Figura 2 . Imágenes representativas de CTCs antes y después de la micromanipulación. (A) imágenes representativas de CTCS derivadas de un xenoinjerto derivado de CTC (NSG-CDX-BR16) y teñidas con anticuerpos anti-epcam (verde) y anti-CD45 (rojo) para permitir la visualización de CTCS y glóbulos blancos, respectivamente. Se muestra la ampliación 40x. (B, C) La micromanipulación permite la separación precisa de los CTCs de las células no deseadas como se muestra en las imágenes antes de (izquierda) y después (derecha) procedimiento de aspiración celular. Aumento 10X. Se muestra el campo de visión (B) más amplio y el campo de visión (C) más estrecho, respectivamente. Por favor, haga clic aquí para ver una versión más grande de esta figura. 

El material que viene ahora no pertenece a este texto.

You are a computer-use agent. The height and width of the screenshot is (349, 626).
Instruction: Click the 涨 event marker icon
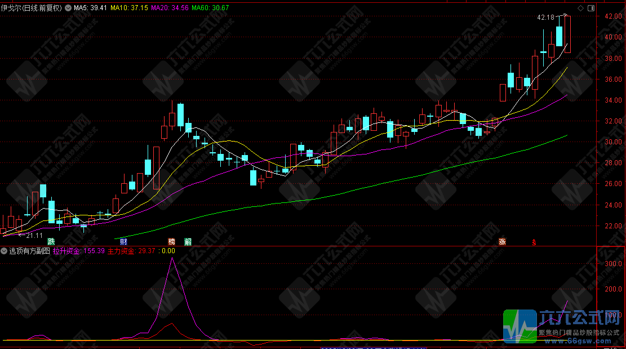point(501,242)
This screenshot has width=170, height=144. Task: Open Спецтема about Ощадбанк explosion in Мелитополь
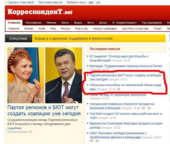pyautogui.click(x=74, y=38)
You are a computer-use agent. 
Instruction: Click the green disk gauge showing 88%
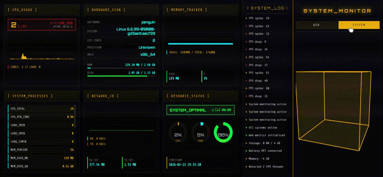click(x=223, y=134)
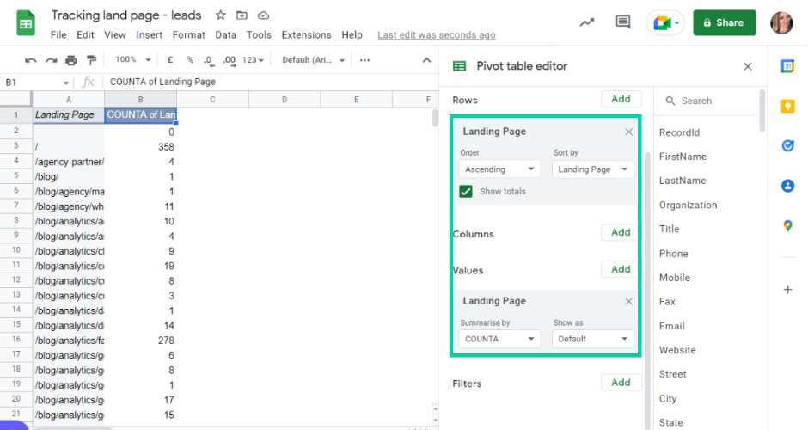Select the paint format tool
The height and width of the screenshot is (430, 808).
(91, 60)
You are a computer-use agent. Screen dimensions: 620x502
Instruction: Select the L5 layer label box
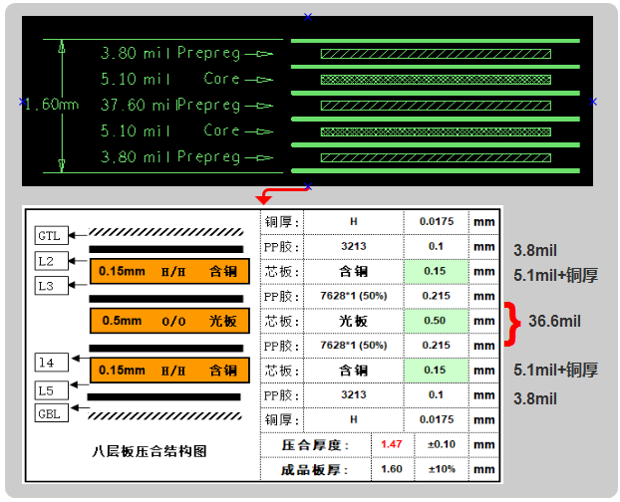pyautogui.click(x=50, y=389)
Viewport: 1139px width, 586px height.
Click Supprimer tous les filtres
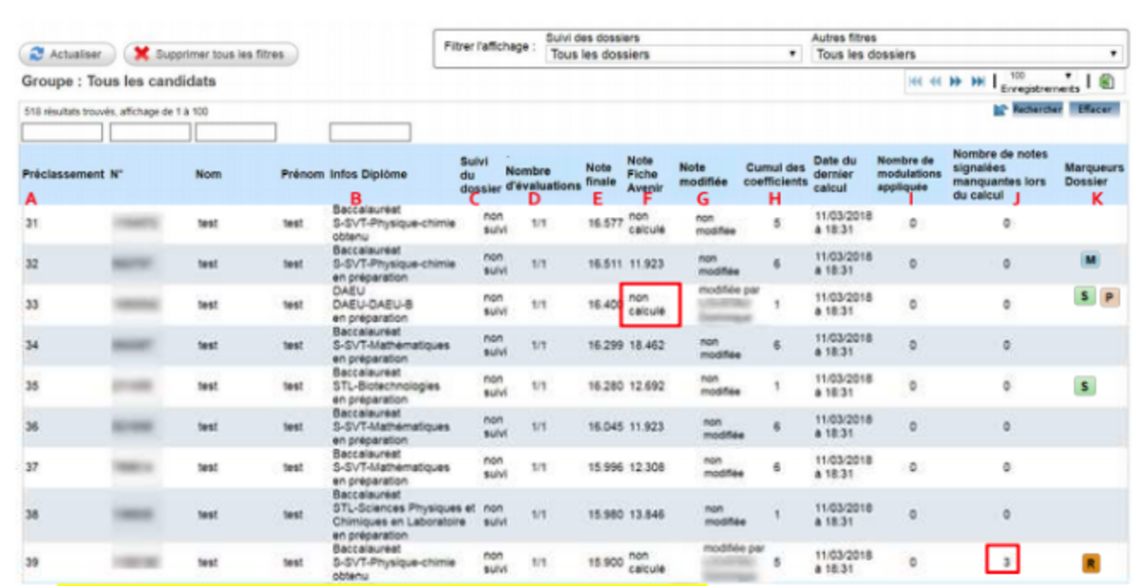coord(211,55)
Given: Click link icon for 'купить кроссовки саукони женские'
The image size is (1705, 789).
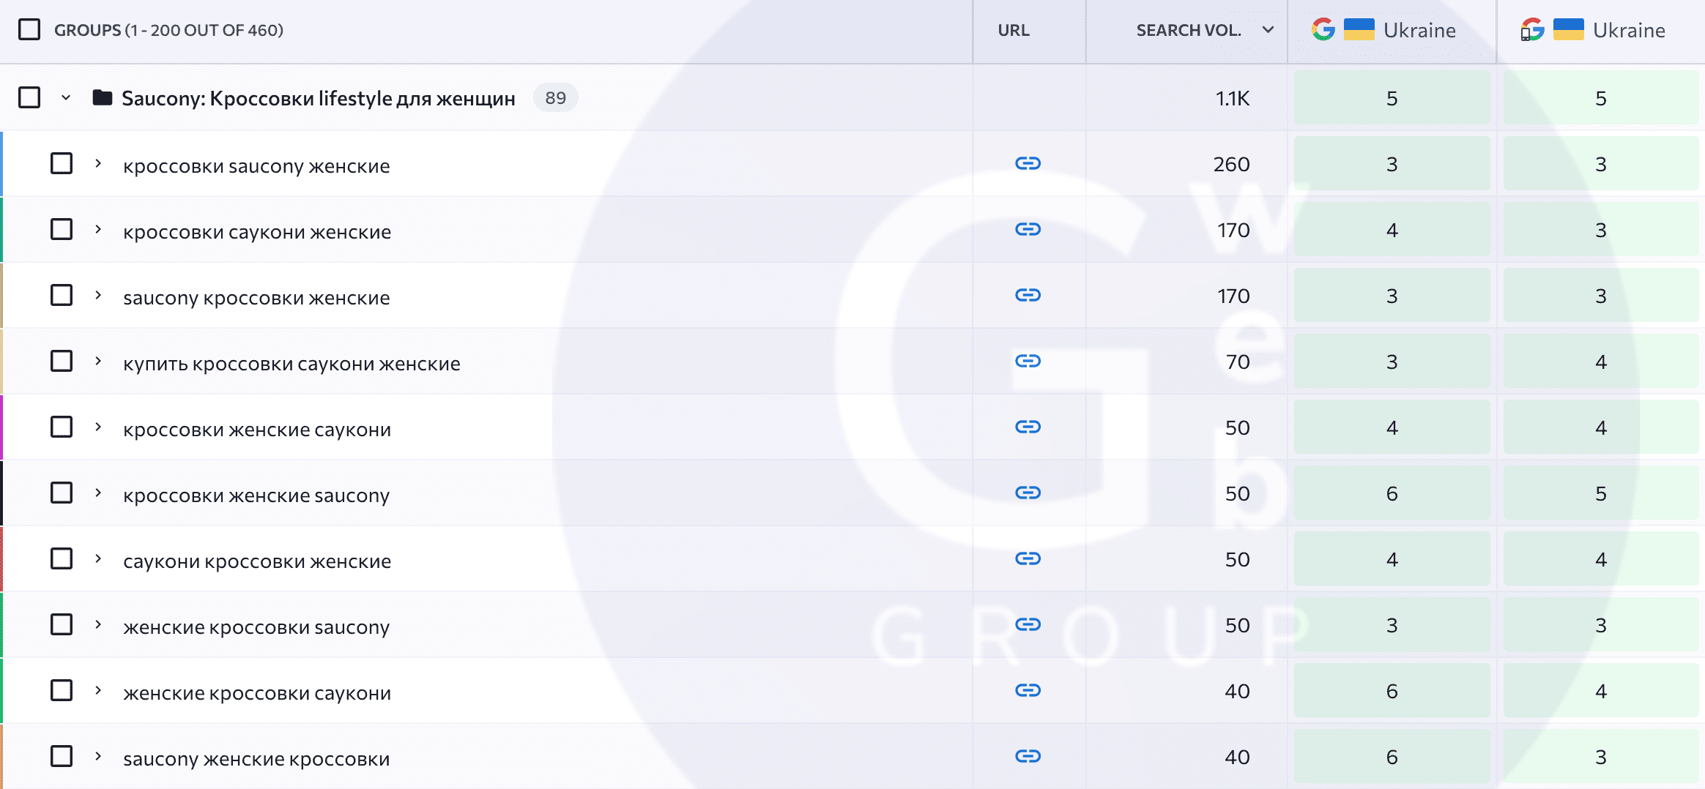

Figura 3 . Análisis de supervivencia y proliferación de los grupos de CTCs y CTC individuales. Las células individuales de los únicos CTCs o de los clusteres CTC de las células cultivadas BR16 derivadas del CTC fueron micromanipuladas en placas de 384-well. (A) diagrama de Kaplan-Meier que muestra la probabilidad de supervivencia de células individuales sembradas versus racimos celulares. P< 0.0001 mediante una prueba de rango logaritmo en parejas. (B) gráfico de barras que represente la proporción de colonias que consistían en células vivas al final del experimento (día 56). P< 0.0001 por prueba de Chi-cuadrado. (C) Heatmaps visualizando la distribución normalizada del número de células en el transcurso del experimento (día 0, 8, 32, 56). Cada bloque representa una celda de inicio y el mapa térmico muestra el número de celdas por pozo en un determinado punto de tiempo. d = día. Por favor, haga clic aquí para ver una versión más grande de esta figura.

Figura 4 . Secuenciación de ARN de una sola célula. Visualización de los datos de expresión del ARN CTC mediante la incrustación de vecino estocástico distribuido por t (tSNE). Cada punto representa una sola célula derivada de un solo CTC, de un cluster CTC o de un cluster CTC-WBC. Los colores de los puntos corresponden a la identificación del donante. Por favor, haga clic aquí para ver una versión más grande de esta figura.

N.A. y B.M.S. se enumeran como inventores en las solicitudes de patente relacionadas con células tumorales circulantes y el tratamiento del cáncer. N.A. es un consultor de pago para las compañías farmacéuticas y de seguros con un interés en la biopsia líquida.